Damn, these are nice


----------



## signalgrey (Jan 3, 2010)

id play one of those. it is one of my goals for this year.


----------



## Daemoniac (Jan 3, 2010)

Holy shit! Well, I think I may have possibly found my first 8 string


----------



## cyril v (Jan 3, 2010)

did anyone here order the pure white version?


----------



## Gitte (Jan 3, 2010)

This purple one is fucking sick!!! I need to get money!! Now!!! 
Does anyone have experience with the cepheus pickups?


----------



## Daemoniac (Jan 3, 2010)

I don't have experience, but the consensus seems to be that for stock pickups they're pretty good. Not amazing, but certianly useable


----------



## Galius (Jan 3, 2010)

Yeah everyone ive heard talk about the passives were pleasantly surprised with them.


----------



## Metal Ken (Jan 3, 2010)

What they need to do is take the pendulum fanned fret design and apply it to this guitar.


----------



## Sepultorture (Jan 3, 2010)

man they even have ones with regular headstocks, fuck they look sexy

damnit, roter or agile, roter or agile, FACK so tempting


----------



## cyril v (Jan 3, 2010)

Metal Ken said:


> What they need to do is take the pendulum fanned fret design and apply it to this guitar.

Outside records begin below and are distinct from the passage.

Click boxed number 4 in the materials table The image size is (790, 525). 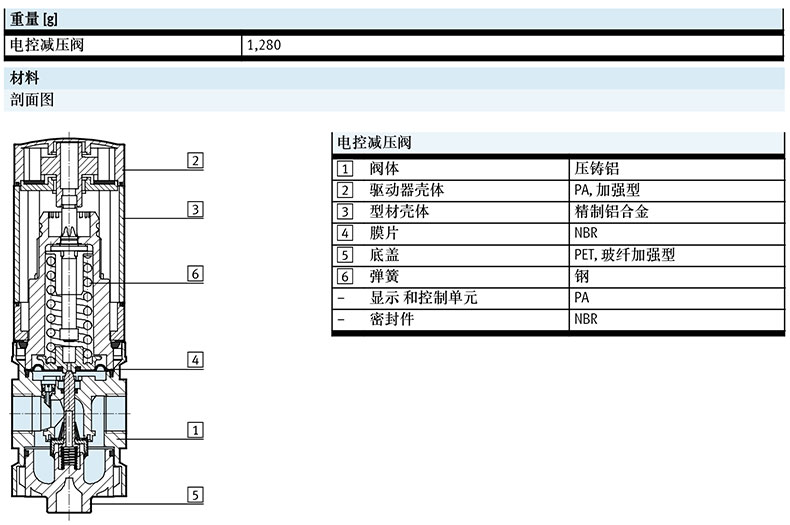(x=345, y=233)
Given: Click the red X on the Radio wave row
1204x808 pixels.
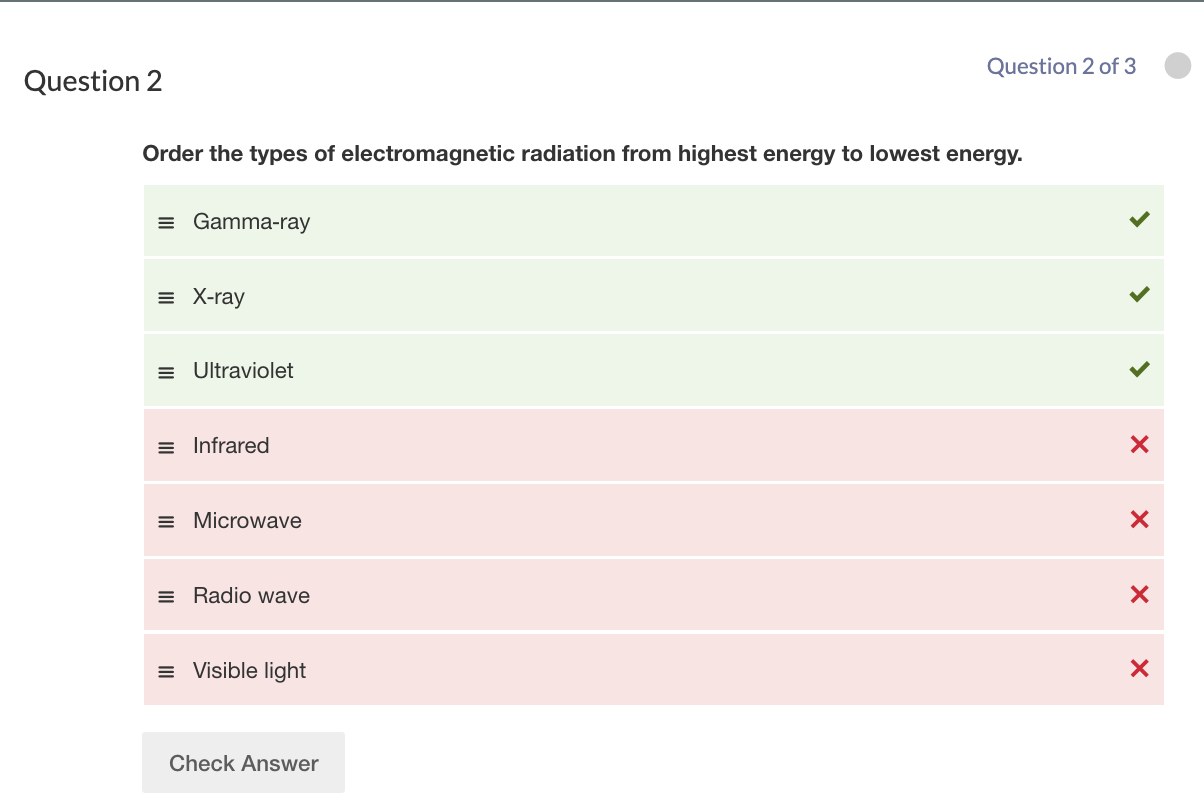Looking at the screenshot, I should pyautogui.click(x=1139, y=594).
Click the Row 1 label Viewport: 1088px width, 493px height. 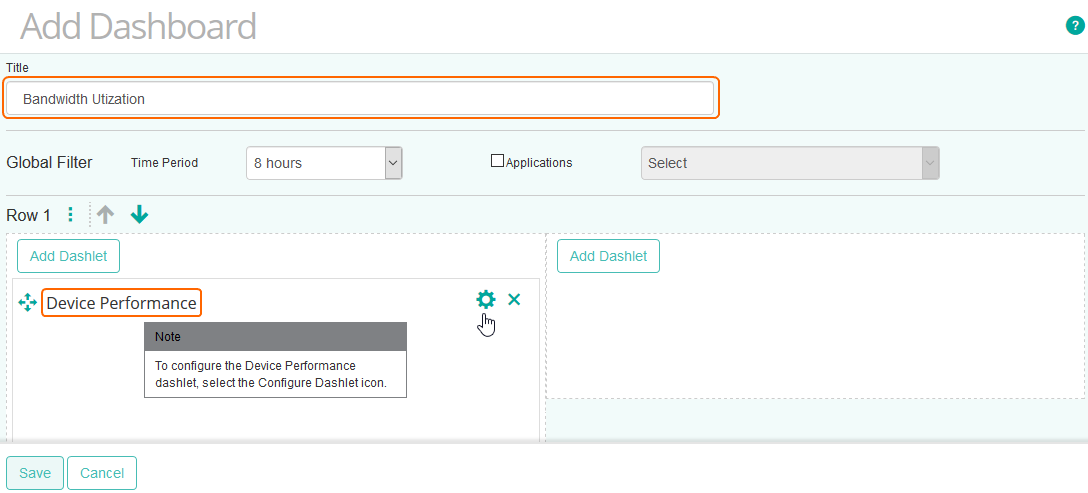28,216
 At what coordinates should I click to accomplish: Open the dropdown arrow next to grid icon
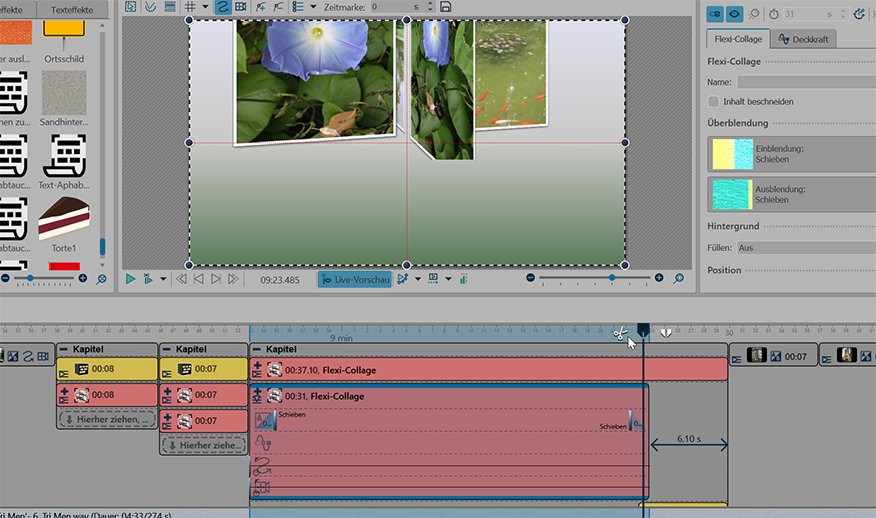point(205,6)
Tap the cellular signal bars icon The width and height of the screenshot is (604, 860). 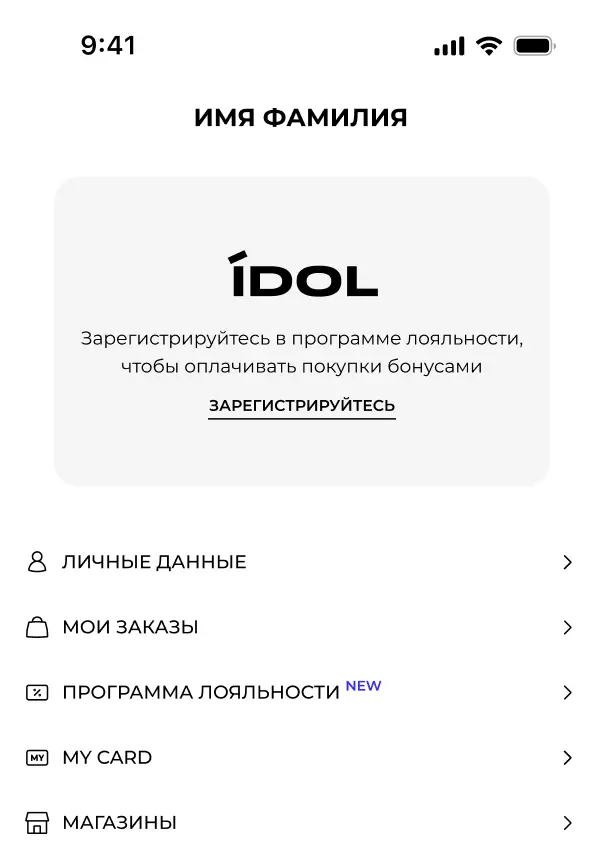(x=447, y=45)
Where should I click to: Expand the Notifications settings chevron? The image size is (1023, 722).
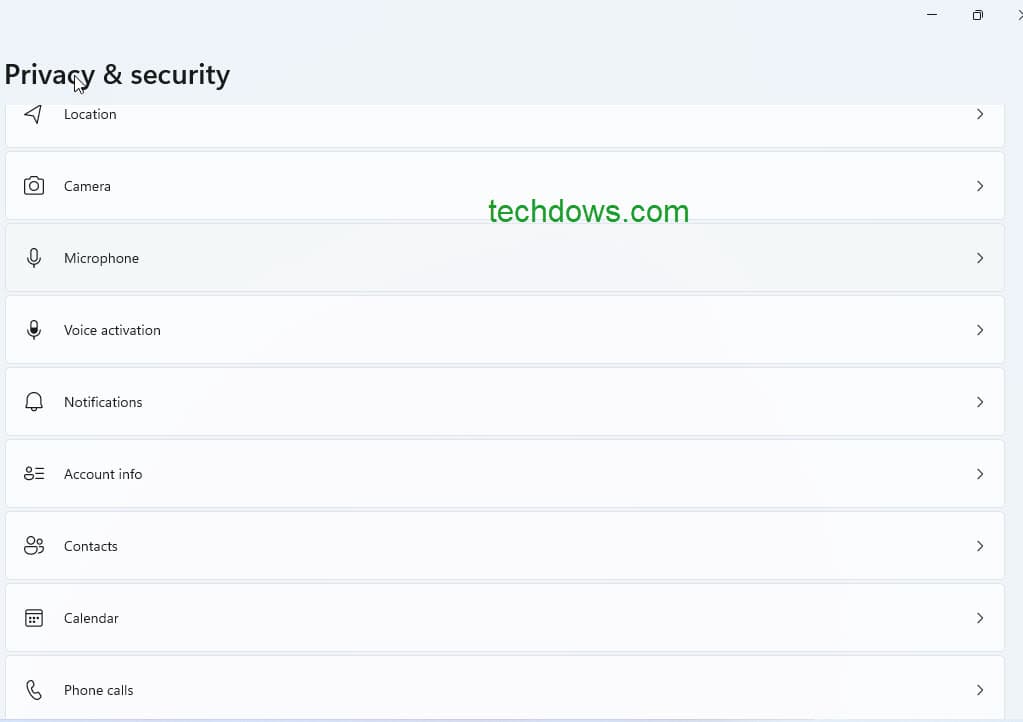click(980, 402)
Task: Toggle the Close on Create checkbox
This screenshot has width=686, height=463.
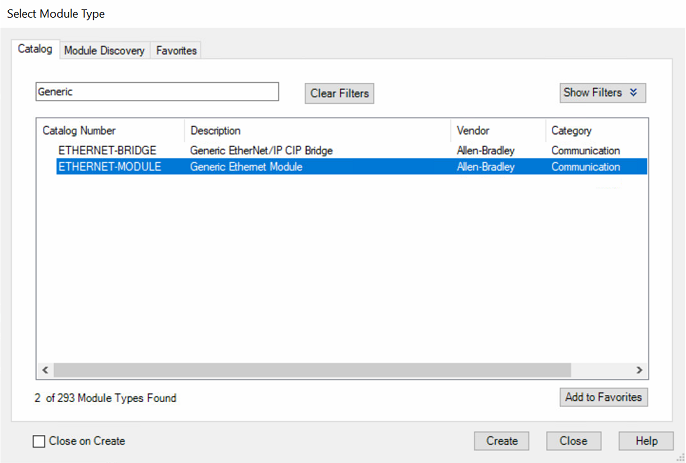Action: tap(39, 441)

^truth! that'd be sick.. i prefer the look of inline headstocks for the most part.



Sepultorture said:


> man they even have ones with regular headstocks, fuck they look sexy
> 
> damnit, roter or agile, roter or agile, FACK so tempting



edit: nvm, rotor for sure. if i had the money to buy one flat out, that'd be my choice.


----------



## Explorer (Jan 3, 2010)

Gitte said:


> Does anyone have experience with the cepheus pickups?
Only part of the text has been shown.